Feature #6206
openInvestigate a more intuitive use of the timestamp field in traffic/metadata events
Description
As proposed by Victor, I would like to foster a discussion about the above topic. If there is already a consolidated opinion about this that I did not see, this ticket could be closed.
In many SOCs, analysts use the suricata traffic/metadata EVE events for further investigating alerts from different sources (e.g., edr, server logs, network ids) using timeline analysis and visualization. For creating these timelines, it is common to use the "timestamp" field as the primary database key.
For alerts, it is quite obvious that the timestamp field corresponds more or less to the packet that has triggered or completed the conditions for the alert. Thus, these events appear on the timeline as close as possible to the potential attack attempt.

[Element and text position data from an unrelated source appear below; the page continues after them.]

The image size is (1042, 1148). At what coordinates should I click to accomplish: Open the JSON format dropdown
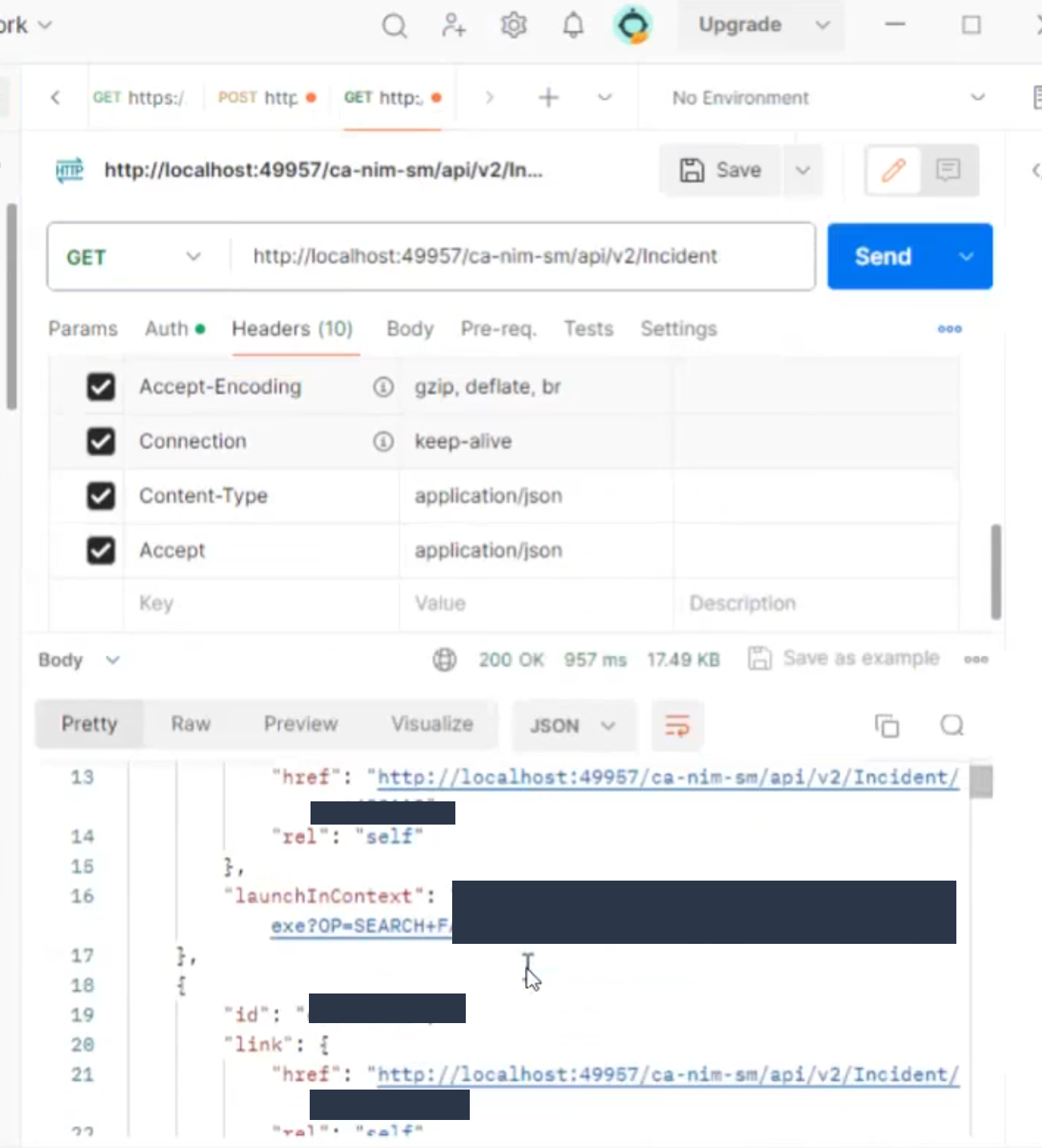point(573,726)
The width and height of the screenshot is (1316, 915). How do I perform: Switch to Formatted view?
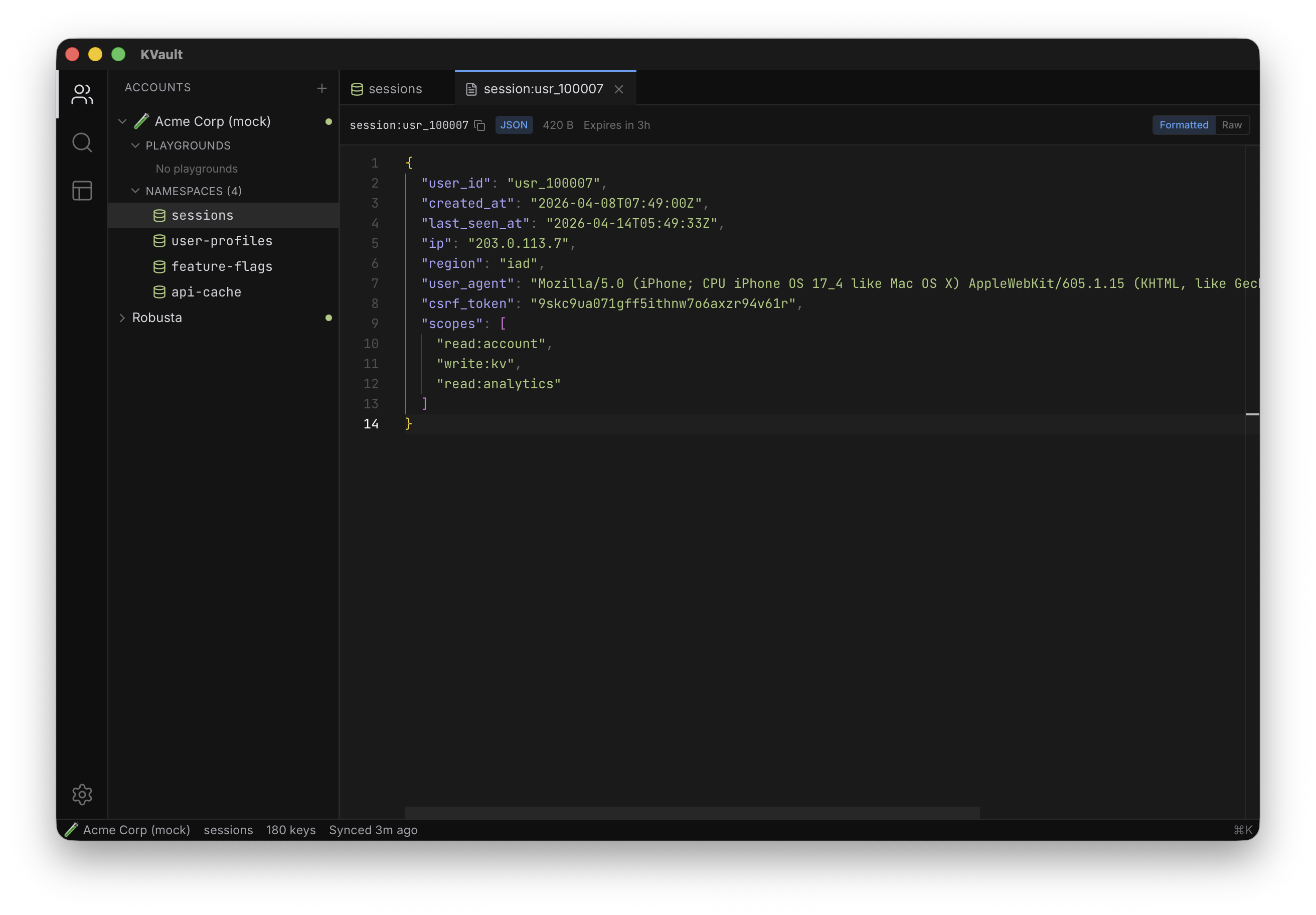point(1183,125)
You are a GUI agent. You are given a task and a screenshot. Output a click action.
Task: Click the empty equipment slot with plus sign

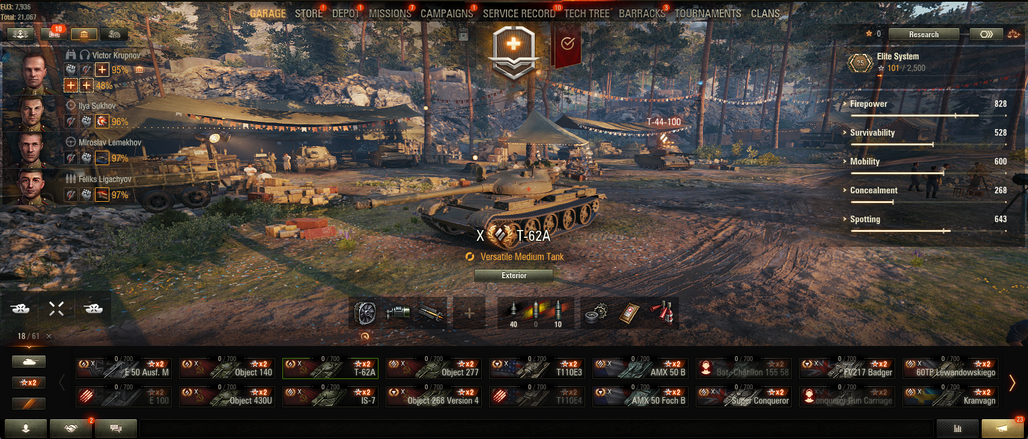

In contrast to that, the timestamp in metadata/traffic events is AFAIK given by the last packet that belongs to the respective protocol event (e.g., last packet of a http response or of an smtp transaction). Some analysts have the opinion that this is contraintuitive on the timeline, since this may be way later than the relevant traffic event itself.
A more intuitive usage of the timestamp field in traffic events would be protocol-specific, e.g. the beginning of a transaction. This is not canonical and needs to be discussed.
But one step towards a more intuitive use of the timestamp field could be to use the startts of the respective flow event if there is one. This could (IMHO easily) be implemented in output-json.c.
Sure, by correlation via flow and community IDs it is possible to identify these fields and use them as primary key in the back-end. But
a) some environments are lacking a proper correlation engine for different event source pipelines,
b) if there is one, the correlation with the flow events may introduce a significant delay (e.g., for long-lasting flows), and
c) setting the timestamp in suricata to a different (already available) value is assumed to be computationally easier than correlating.
So I would be interested in your opinions about this.
Updated by Sascha Steinbiss over 1 year ago
One approach that we could discuss would be:
- Each metadata event (i.e. app-layer transaction) could be assigned a start and end timestamp, in a similar way to flow start/end timestamps. These should be part of the protocol-specific JSON metadata sub-object. The start and end timestamps could be collected and assigned in the app-layer parser. It is still not too clear though where the authoritative timestamps should come from though -- but if all else fails one could use the current time when creating or completing an app-layer transaction in the parser.
- That would allow a SIEM to decide on ingest whether to use the start or end timestamp as the canonical timestamp for that event, as that choice is often configurable -- like, for instance, picking the request start timestamp for HTTP txs.
- Sometimes a canonical timestamp is also desired in the EVE-JSON itself. In that case, it might make sense to make the specific timestamp to use configurable per EVE output and event type; example:
outputs: - eve-log: ... timestamps: http: start smb: end # dns: end # 'end' could still be the default? ... types: ...
Updated by Philippe Antoine about 1 year ago
- Related to Task #6443: Suricon 2023 brainstorm added